## DATA
.....

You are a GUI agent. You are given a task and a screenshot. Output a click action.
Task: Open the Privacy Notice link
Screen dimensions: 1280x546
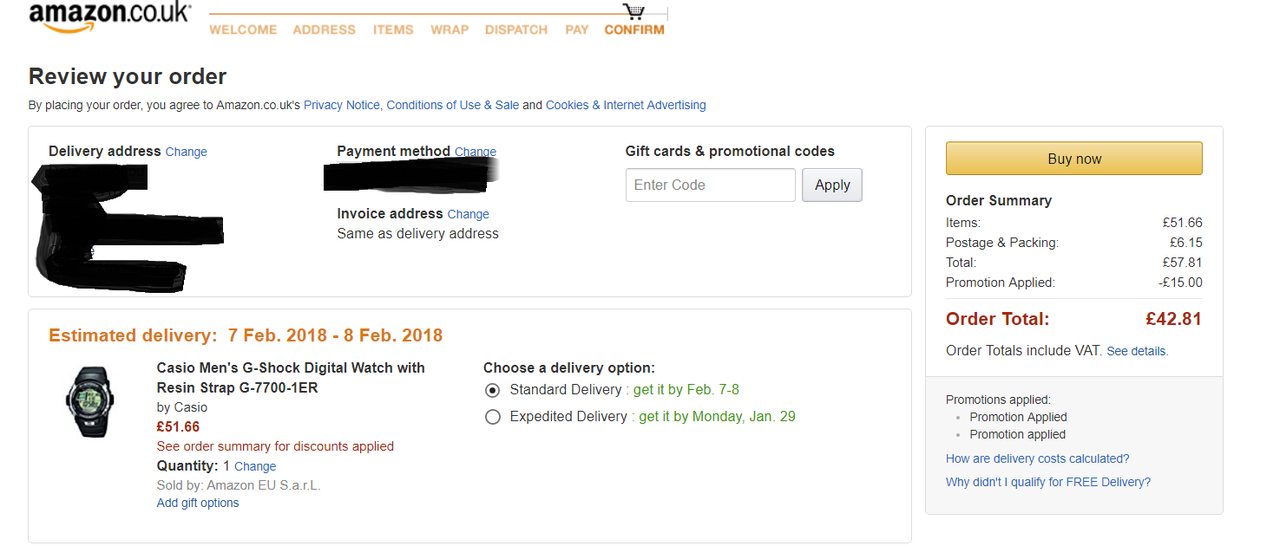[342, 105]
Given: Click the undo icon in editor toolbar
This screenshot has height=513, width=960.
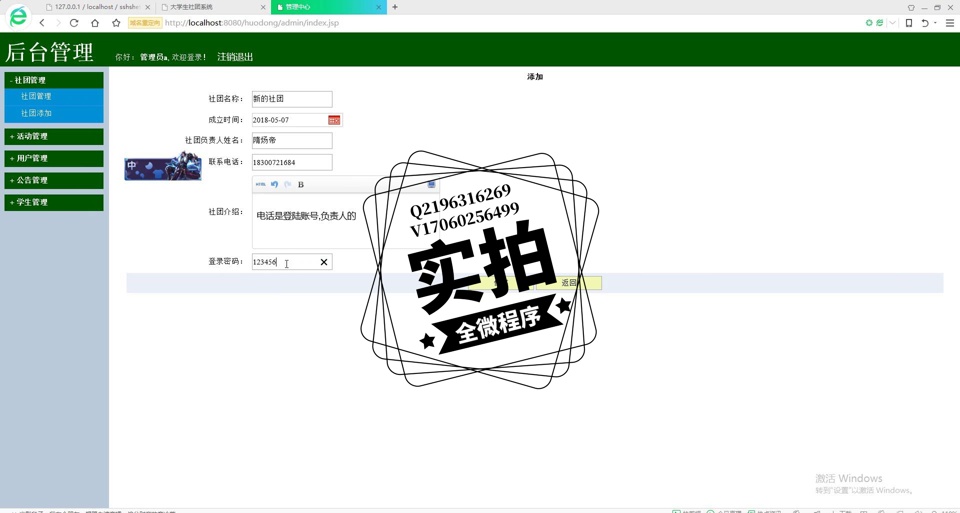Looking at the screenshot, I should pos(274,184).

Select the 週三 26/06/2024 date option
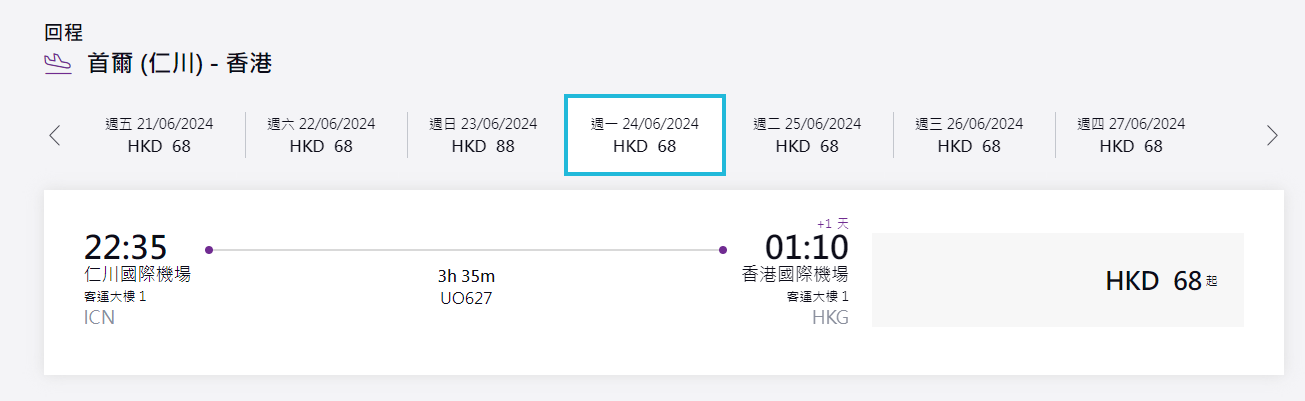click(x=969, y=135)
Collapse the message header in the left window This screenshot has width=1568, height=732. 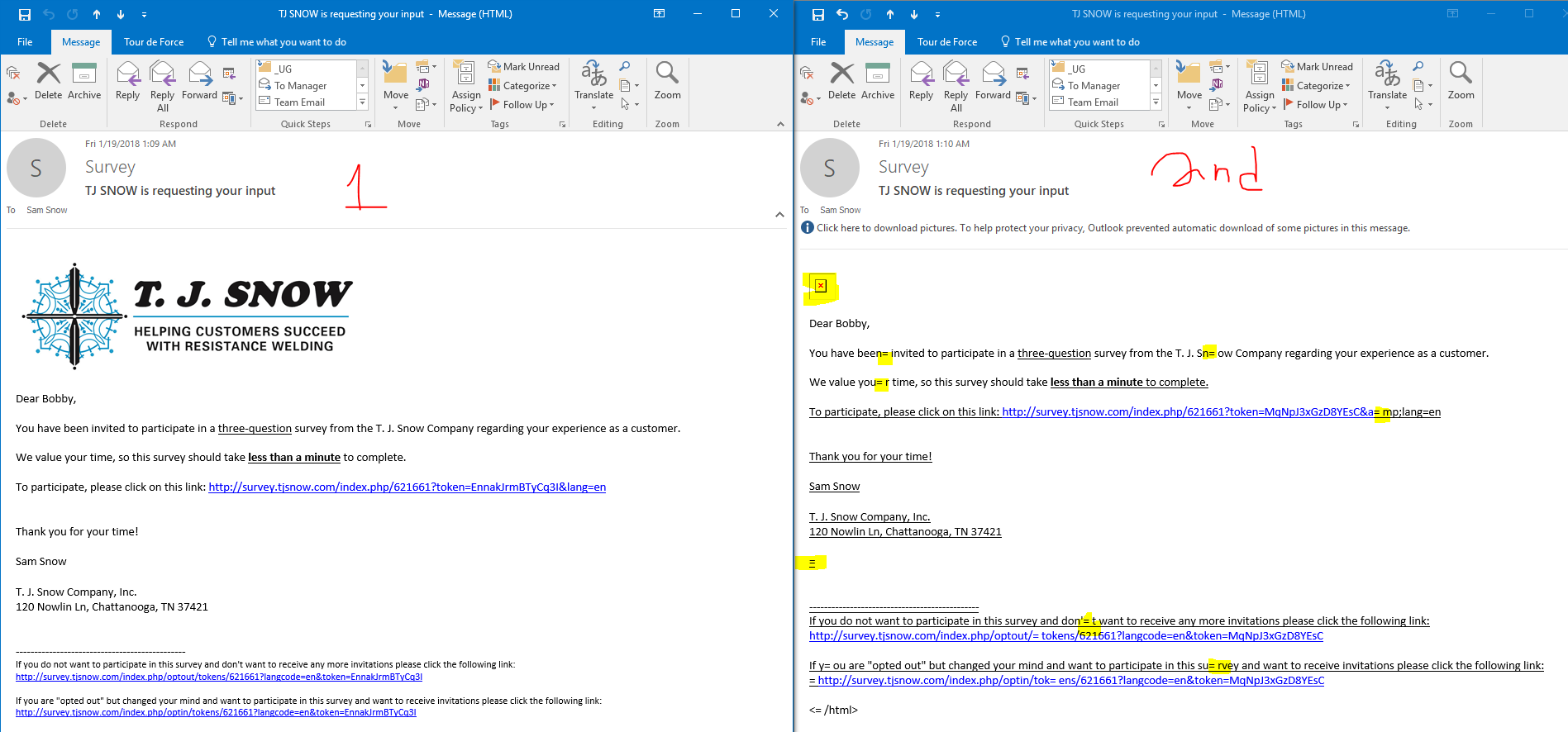tap(779, 215)
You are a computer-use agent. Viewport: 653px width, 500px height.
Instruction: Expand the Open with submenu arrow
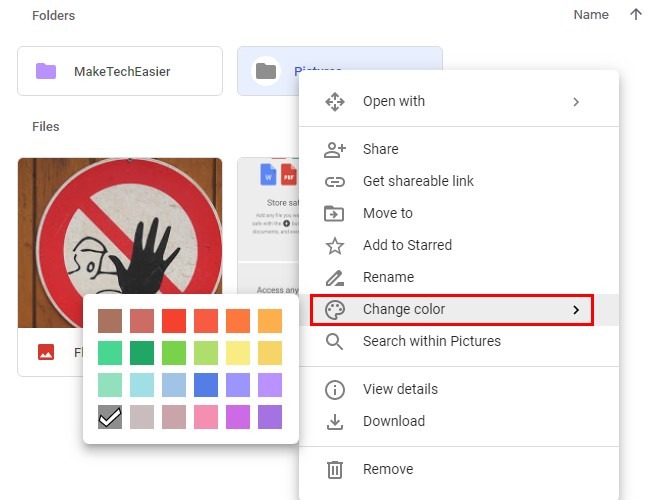[x=576, y=101]
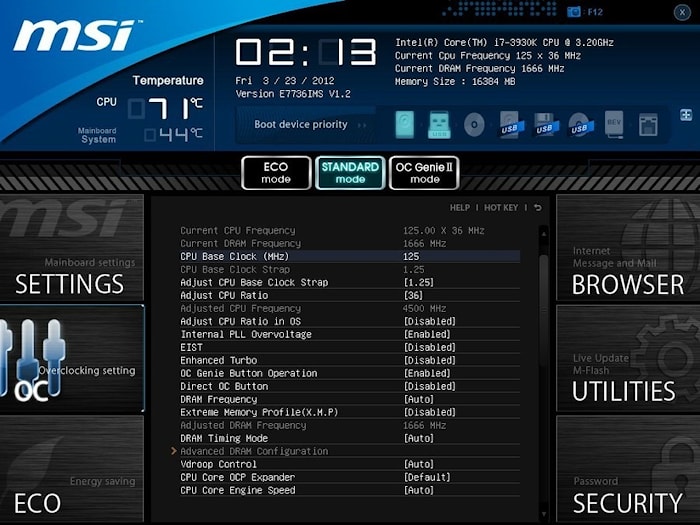
Task: Click the back arrow next to HOT KEY
Action: point(538,208)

.....

## WHAT THE TASK REQUIRES
Across the listing above, state how many lines include the word "agent", with nothing but the number in reply.

## EXERCISE RESULT
2